Repeat all of the records word for word, but skip any picture.

Collected data entries →
┄┄┄┄┄┄┄┄┄┄
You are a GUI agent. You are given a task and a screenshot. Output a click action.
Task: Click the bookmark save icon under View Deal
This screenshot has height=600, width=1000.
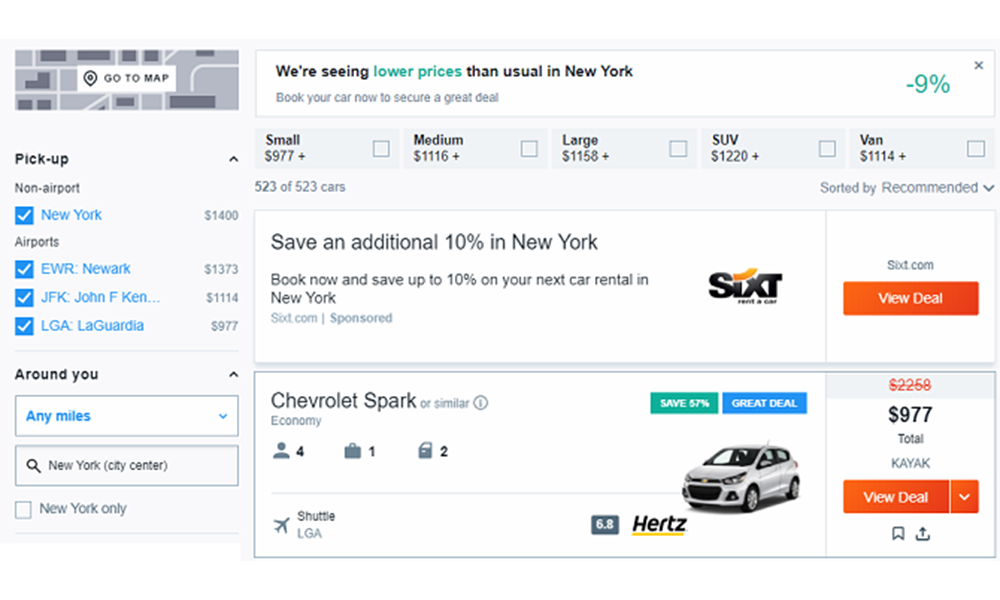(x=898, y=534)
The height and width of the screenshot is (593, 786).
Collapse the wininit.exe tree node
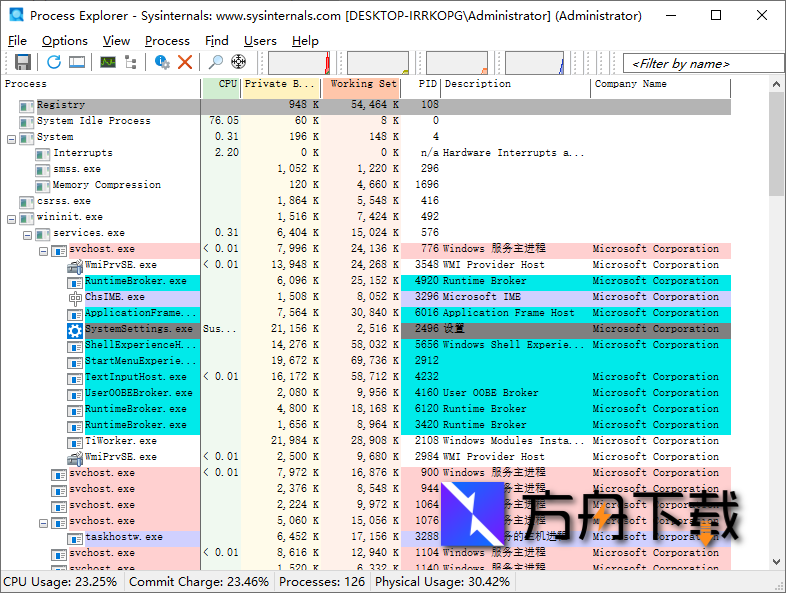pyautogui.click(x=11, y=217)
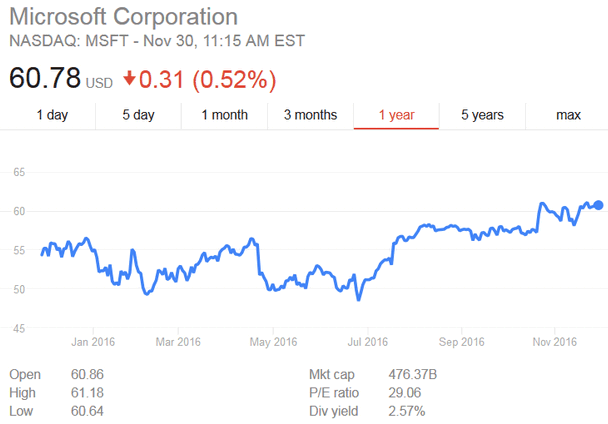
┄┄┄┄┄┄┄┄┄┄
Result →
You are a GUI agent. You are given a task and a screenshot. Output a click action.
Task: Click the bookmark save icon under View Deal
This screenshot has height=600, width=1000.
(x=898, y=534)
The height and width of the screenshot is (593, 786).
Collapse the wininit.exe tree node
pyautogui.click(x=11, y=217)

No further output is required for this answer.